A Child Dies – A Look at the Dehumanization of Life in Abortion

Pregnant woman with ultrasound scan

Rev. Robert Fleischmann, Christian Life Resources National Director


In the late 1960s and early 1970s, the movement to legalize abortion focused on two primary arguments:

1. No agreement could be reached on when life begins;
2. Women should have “control” over their own bodies.
The movement’s first argument was particularly troubling as it noted no historical consistency of agreement from the medical or religious community about when life begins.

Years later, the abortion-rights community went to great lengths to dehumanize what a woman carried in her womb during pregnancy. The terms to describe a human being were replaced with such words as:

1. Products of conception;
2. Parasite;
3. Inanimate mass of material;
4. Part of the woman’s body;
5. Blob of tissue.

Along with such dehumanizing phrases the abortion community turned to Latin or medical terminology to describe what happens in the womb. They never spoke of a “baby” in the womb but rather a blastocyst, embryo, and fetus.

The late Dr. Bernard Nathanson (d. February 21, 2011), an instrumental player in the early movement to legalize abortion and an abortionist who said he presided over 75,000 abortions, later became a converted pro-life advocate. He indicated when abortion advocates first strategized on a way to make abortion more acceptable to society, they agreed to avoid the use of the word “abortion.” Marketing experts suggested a focus on “choice,” a term accepted by and still associated with the abortion movement today.

When challenged about the “life of the child” in 1974 hearings before a committee of the House of Representatives on a proposed Human Life Amendment to the Constitution, abortion-rights leaders argued again that no universal acceptance could be reached about the beginning of the “life of the child” in the womb. The impression clearly left in the hearings was that, if an agreement could have been reached, they would have accepted that the life of the child should be given protection.

A lot has changed since then. Consider the following:

Feminist and abortion-rights advocate, Naomi Wolf 1, wrote the following:

“Clinging to a rhetoric about abortion in which there is no life and no death, we entangle our beliefs in a series of self-delusions, fibs, and evasions. And we risk becoming precisely what our critics charge us with being: callous, selfish, and casually destructive men and women who share a cheapened view of human life… What McCorvey and other Americans want and deserve is an abortion-rights movement willing publicly to mourn the evil – necessary evil though it may be – that is abortion… the pro-life slogan, ‘Abortion stops a beating heart,’ is incontrovertibly true.” 2

The issue surfaced again in 2008 when abortion-rights supporter Camille Paglia 3 wrote the following:

“I have always frankly admitted that abortion is murder, the extermination of the powerless by the powerful.

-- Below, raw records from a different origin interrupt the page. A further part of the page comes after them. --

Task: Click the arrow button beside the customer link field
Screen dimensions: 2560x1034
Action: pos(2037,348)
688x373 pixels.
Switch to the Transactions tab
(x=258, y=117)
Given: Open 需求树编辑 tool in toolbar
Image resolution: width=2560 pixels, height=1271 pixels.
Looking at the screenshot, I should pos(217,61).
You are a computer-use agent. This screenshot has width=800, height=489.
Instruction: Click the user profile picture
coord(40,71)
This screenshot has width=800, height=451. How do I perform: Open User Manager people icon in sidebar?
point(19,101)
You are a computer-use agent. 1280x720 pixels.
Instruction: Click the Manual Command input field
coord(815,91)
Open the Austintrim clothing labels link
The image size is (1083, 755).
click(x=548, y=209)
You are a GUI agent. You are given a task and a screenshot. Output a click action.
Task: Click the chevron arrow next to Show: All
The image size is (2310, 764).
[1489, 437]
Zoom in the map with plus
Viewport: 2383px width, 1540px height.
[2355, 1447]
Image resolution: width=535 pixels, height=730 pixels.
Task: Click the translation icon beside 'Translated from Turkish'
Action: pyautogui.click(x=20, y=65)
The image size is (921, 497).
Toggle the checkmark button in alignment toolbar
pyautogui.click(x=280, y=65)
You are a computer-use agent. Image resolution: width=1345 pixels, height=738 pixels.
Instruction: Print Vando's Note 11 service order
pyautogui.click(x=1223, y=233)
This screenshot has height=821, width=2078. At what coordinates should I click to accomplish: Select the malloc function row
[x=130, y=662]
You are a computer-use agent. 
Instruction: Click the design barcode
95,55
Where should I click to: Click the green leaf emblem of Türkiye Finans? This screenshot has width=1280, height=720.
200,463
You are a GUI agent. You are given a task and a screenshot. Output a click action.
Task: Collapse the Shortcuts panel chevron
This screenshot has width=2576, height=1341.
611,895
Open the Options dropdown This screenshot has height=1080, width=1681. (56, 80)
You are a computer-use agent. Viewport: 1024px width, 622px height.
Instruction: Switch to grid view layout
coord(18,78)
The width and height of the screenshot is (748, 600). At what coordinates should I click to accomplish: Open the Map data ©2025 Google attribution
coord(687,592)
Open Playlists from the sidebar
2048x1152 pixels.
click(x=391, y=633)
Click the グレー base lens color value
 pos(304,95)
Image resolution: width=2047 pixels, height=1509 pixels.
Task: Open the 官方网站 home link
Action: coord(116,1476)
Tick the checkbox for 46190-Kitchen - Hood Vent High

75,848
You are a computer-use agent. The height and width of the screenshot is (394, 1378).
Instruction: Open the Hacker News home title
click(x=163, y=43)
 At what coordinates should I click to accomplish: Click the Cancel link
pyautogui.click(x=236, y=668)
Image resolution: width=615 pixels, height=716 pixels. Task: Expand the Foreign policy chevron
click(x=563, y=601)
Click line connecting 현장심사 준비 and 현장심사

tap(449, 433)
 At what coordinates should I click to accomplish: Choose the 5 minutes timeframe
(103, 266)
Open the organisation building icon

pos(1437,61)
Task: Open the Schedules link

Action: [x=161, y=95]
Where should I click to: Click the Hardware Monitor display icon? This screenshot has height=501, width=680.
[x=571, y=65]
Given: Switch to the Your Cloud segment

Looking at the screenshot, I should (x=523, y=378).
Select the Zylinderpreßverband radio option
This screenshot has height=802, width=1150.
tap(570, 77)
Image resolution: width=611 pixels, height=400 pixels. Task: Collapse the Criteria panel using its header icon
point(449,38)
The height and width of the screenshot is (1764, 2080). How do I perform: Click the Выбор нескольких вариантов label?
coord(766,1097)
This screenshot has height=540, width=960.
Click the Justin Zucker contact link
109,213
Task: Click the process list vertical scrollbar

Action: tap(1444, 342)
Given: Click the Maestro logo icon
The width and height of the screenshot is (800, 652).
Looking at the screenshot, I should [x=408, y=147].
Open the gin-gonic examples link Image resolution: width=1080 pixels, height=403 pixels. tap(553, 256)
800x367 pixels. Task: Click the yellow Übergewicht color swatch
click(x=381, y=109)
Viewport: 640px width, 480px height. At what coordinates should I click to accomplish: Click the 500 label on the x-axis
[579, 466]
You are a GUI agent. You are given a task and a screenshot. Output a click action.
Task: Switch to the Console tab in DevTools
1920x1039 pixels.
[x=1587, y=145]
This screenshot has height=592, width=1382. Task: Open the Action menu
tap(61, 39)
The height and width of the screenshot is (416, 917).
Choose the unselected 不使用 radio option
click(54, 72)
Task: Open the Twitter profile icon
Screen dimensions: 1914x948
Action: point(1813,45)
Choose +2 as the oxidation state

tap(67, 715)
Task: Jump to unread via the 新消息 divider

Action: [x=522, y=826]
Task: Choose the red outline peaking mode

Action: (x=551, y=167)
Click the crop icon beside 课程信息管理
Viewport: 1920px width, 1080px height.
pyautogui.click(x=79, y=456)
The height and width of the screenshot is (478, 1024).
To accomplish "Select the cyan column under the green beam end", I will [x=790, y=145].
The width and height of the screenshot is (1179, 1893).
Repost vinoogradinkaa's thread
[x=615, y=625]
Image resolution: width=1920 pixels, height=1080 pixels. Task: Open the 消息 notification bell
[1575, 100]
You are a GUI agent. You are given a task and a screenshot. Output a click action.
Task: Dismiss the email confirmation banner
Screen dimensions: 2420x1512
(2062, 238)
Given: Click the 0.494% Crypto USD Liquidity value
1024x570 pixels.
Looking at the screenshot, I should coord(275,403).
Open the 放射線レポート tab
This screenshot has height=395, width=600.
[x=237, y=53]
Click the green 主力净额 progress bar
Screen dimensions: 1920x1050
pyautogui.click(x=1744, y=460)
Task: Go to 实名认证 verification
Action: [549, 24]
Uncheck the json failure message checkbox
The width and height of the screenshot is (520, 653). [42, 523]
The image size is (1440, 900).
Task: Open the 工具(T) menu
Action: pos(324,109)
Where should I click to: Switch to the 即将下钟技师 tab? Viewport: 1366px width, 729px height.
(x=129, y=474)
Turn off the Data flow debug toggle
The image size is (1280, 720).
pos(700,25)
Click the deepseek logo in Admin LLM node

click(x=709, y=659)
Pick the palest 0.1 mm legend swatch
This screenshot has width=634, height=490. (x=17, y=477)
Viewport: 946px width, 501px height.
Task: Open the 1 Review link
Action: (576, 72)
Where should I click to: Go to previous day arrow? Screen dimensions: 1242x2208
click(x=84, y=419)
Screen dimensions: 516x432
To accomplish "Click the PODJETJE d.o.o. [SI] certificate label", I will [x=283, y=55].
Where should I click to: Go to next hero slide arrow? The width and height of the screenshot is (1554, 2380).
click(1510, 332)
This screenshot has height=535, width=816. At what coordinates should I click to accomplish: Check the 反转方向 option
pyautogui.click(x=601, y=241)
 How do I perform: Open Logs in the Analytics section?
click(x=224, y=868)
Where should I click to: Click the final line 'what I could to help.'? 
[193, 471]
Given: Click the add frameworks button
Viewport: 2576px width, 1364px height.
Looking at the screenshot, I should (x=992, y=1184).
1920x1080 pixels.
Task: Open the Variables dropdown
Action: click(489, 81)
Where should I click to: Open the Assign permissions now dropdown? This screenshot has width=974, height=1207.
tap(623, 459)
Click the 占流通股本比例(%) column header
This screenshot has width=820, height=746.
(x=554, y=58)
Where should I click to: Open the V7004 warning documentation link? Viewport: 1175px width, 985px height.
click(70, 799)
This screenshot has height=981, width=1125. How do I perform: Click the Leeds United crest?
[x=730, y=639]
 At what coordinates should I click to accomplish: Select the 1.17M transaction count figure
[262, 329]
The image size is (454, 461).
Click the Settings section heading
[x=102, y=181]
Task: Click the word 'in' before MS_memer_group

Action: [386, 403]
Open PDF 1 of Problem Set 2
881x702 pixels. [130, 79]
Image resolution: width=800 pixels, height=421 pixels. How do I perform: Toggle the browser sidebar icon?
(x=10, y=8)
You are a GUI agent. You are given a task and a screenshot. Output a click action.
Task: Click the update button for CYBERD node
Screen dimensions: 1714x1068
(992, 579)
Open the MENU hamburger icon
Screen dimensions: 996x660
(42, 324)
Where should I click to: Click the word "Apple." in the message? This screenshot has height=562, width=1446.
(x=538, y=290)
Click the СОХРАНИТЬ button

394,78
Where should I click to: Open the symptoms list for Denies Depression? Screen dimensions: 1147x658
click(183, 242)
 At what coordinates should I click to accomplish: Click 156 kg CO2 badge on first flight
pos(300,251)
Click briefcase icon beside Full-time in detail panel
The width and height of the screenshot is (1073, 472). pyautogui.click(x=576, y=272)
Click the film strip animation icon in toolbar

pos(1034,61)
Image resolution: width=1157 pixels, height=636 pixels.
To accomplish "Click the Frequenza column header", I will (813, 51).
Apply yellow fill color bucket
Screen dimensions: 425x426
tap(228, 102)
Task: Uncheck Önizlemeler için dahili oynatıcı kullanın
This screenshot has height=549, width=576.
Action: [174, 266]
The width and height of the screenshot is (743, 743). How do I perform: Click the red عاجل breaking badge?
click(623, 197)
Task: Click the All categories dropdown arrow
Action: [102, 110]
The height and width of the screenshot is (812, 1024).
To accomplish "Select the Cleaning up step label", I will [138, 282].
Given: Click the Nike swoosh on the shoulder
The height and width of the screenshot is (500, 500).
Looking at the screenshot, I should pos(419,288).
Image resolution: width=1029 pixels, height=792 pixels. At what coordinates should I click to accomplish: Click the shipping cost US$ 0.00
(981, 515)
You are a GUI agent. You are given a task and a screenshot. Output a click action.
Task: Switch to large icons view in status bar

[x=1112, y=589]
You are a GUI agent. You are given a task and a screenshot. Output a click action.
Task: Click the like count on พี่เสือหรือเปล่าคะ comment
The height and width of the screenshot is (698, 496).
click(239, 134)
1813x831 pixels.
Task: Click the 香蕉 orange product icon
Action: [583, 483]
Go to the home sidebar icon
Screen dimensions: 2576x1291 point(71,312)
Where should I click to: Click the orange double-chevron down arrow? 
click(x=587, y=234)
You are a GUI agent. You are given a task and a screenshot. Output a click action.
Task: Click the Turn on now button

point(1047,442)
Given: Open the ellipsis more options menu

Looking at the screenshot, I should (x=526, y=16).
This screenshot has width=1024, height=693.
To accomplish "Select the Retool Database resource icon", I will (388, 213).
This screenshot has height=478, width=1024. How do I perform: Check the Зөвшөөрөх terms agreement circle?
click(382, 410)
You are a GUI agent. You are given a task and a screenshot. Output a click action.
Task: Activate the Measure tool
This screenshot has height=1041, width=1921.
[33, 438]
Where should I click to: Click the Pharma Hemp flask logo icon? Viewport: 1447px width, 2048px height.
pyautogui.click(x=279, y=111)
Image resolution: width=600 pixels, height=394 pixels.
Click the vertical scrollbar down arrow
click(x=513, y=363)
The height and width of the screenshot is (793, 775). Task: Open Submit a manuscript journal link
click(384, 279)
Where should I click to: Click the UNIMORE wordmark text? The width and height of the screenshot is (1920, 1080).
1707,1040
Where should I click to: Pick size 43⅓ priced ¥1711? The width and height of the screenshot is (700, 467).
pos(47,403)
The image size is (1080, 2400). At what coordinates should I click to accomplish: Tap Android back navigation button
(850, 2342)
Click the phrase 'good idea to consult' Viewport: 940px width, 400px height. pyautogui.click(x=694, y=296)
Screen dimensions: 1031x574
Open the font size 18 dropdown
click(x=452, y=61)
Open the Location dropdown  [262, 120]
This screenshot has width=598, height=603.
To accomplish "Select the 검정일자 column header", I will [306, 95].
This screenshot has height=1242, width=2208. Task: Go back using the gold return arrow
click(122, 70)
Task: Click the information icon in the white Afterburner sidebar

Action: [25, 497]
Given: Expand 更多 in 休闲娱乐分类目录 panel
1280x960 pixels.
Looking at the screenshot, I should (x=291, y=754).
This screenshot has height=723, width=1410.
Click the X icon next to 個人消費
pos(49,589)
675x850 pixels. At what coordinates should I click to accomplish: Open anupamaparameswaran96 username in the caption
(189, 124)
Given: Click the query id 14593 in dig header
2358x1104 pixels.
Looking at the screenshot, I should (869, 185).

Liberals, for the most part, have shrunk from facing the ethical consequences of their embrace of abortion, which results in the annihilation of concrete individuals and not just clumps of insensate tissue.” 4

Most recently, the reality of death through abortion came from Francis Kissling, the head of the unfortunately-named Catholics for Choice:

“We can no longer pretend the fetus is invisible. We can no longer seek to banish the state from our lives, but rather need to engage its power to improve women’s lives. We must end the fiction that an abortion at 26 weeks is no different from one at six weeks… The fetus is more visible than ever before, and the abortion-rights movement needs to accept its existence and its value. It may not have a right to life, and its value may not be equal to that of the pregnant woman, but ending the life of a fetus is not a morally insignificant event.” 5

Scripture never entitles another individual to terminate a human life – born or unborn – without God’s permission. In abortion it is not the removal of tissue or the jettisoning of an indistinct organic mass of material; in abortion, a baby dies. It is a biological fact. It is a medical fact. It is a Scriptural fact. The fact that history seems fuzzy is a testimony of the depravity of the human race that wants to supplant God’s authority over life and death with the murky concept of personal autonomy.


1 Naomi Wolf is an author who has served as a political consultant for the Bill Clinton 1996 reelection campaign and the Al Gore 2000 election campaign for president.
2 Rethinking Pro-Choice Rhetoric. Our Bodies, Our Souls. Wolf, Naomi: The New Republic. October 16, 1995.
3 Camille Paglia is an author, feminist, and abortion-rights advocate.
4 Fresh blood for the vampire. Paglia, Naomi. The Salon. September 10, 2008.
5 Abortion rights are under attack, and pro-choice advocates are caught in a time warp. Kissling, Francis. The Washington Post. February 18, 2011.